Colleges, too, compromise themselves and the sports they exploit, while spending public resources meant for education on small numbers of student-athletes, most of whom would not qualify academically for admission. Although athletic departments protest that marketing revenue and ticket sales "earn" whatever they spend, and even that some of their profit supports scholarships in less popular sports like wrestling, the awkward fact is that college athletic departments drain enormous academic and administrative resources from (public) universities and divert attention from the primary raison d'être of a university.
Call Them Commercial Sports Businesses (CSBs)
The most accurate term for what are inappropriately called professional sports teams appears to be Commercial Sports Businesses (CSBs).
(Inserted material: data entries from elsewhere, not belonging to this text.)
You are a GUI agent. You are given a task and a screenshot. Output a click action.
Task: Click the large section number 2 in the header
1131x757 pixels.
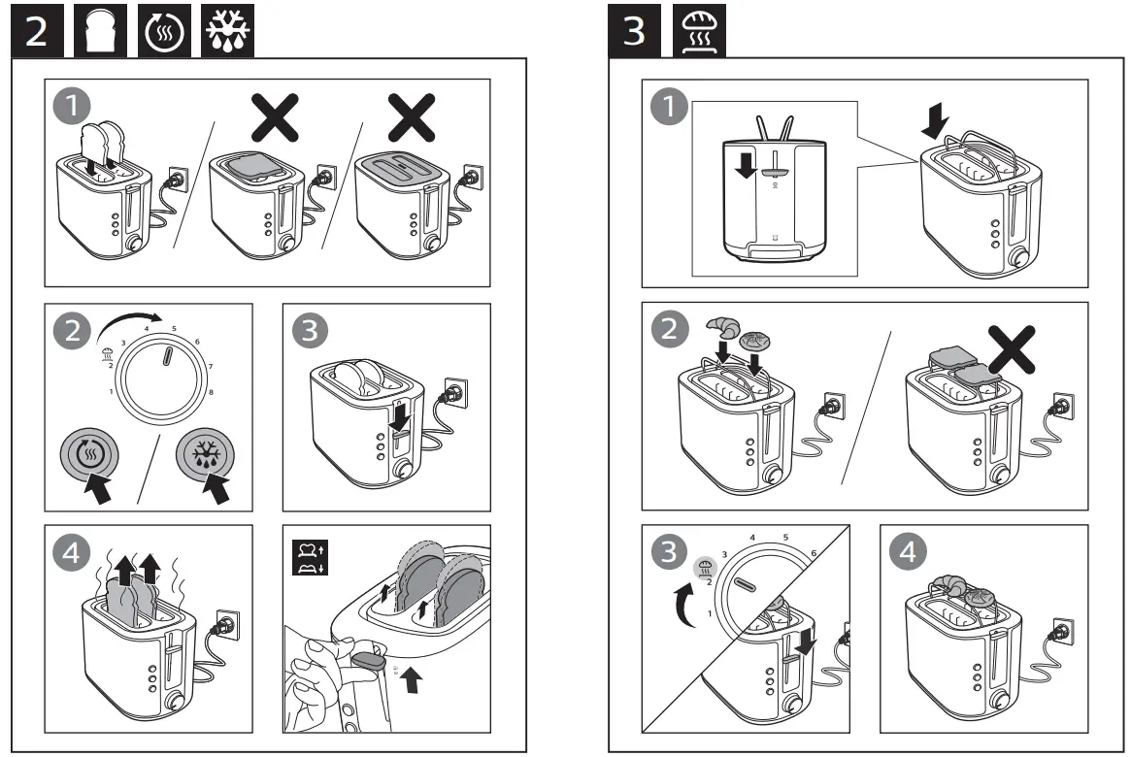pyautogui.click(x=35, y=31)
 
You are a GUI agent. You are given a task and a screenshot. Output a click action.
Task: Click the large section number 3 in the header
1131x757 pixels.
pyautogui.click(x=633, y=31)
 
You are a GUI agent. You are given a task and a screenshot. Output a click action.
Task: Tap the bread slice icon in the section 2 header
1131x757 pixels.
pyautogui.click(x=99, y=31)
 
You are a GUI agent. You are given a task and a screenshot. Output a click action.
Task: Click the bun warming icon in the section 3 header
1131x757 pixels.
pyautogui.click(x=695, y=31)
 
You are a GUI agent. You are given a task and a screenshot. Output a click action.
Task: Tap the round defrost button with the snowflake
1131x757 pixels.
pyautogui.click(x=205, y=453)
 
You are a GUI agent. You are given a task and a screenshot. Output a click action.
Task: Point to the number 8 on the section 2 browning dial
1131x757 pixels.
pyautogui.click(x=211, y=391)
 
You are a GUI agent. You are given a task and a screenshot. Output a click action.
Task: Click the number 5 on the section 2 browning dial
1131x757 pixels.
pyautogui.click(x=174, y=328)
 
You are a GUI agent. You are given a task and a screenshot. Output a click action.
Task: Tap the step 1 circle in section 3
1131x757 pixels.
pyautogui.click(x=667, y=109)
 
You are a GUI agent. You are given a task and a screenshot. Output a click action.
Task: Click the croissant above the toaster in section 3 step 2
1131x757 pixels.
pyautogui.click(x=722, y=326)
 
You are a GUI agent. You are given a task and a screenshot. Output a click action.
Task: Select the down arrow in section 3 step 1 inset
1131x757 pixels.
pyautogui.click(x=745, y=166)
Let us agree for now to use the initials CSBs as a convenient abbreviation, so as to keep clearly in mind the essential commercial nature of these enterprises.
Another possible term, "commercial sports pimps and prostitutes" has also been suggested, although that phrase becomes a bit wordy and rolls less readily off the sportscasters' tongues, so we must settle instead for CSBs.
In summary, CSBs distort the noble nature of sports just as Illinois Governor Rod Blagojevic distorts the noble nature of elected office in a democracy by auctioning an appointment to a U.S. Senate seat to the highest bidder; in each case deliberate exploitation debases the very activity which it attempts to leverage for a profit.
Commercial Sports Businesses Sap the Vitality from Sports
Commercial "sports" corporations debase the intrinsic qualities of true sport beyond recognition, thereby negating the very virtues for which sports are valued. League corporations, commonly called "professional sports teams", as well as the multitude of newspapers, network and cable sportswriters and sportscasters that fawn over them, have been willing accessories to this exploitation which has robbed sport of any integrity.
Why would an intelligent person voluntarily watch the 2009 Superbowl, where approximately 100 egotistical male jocks whose main vocational interest is obtaining lucrative endorsement contracts will run back and forth with a ball, when the viewer could experience so much more fun that day playing touch football in his or her own neighborhood? Does it serve the sport of football, for example, when just 50 athletes per squad (100 total) actually "play" while millions-most of whom would really benefit from some exercise--sit passively before their TV screens?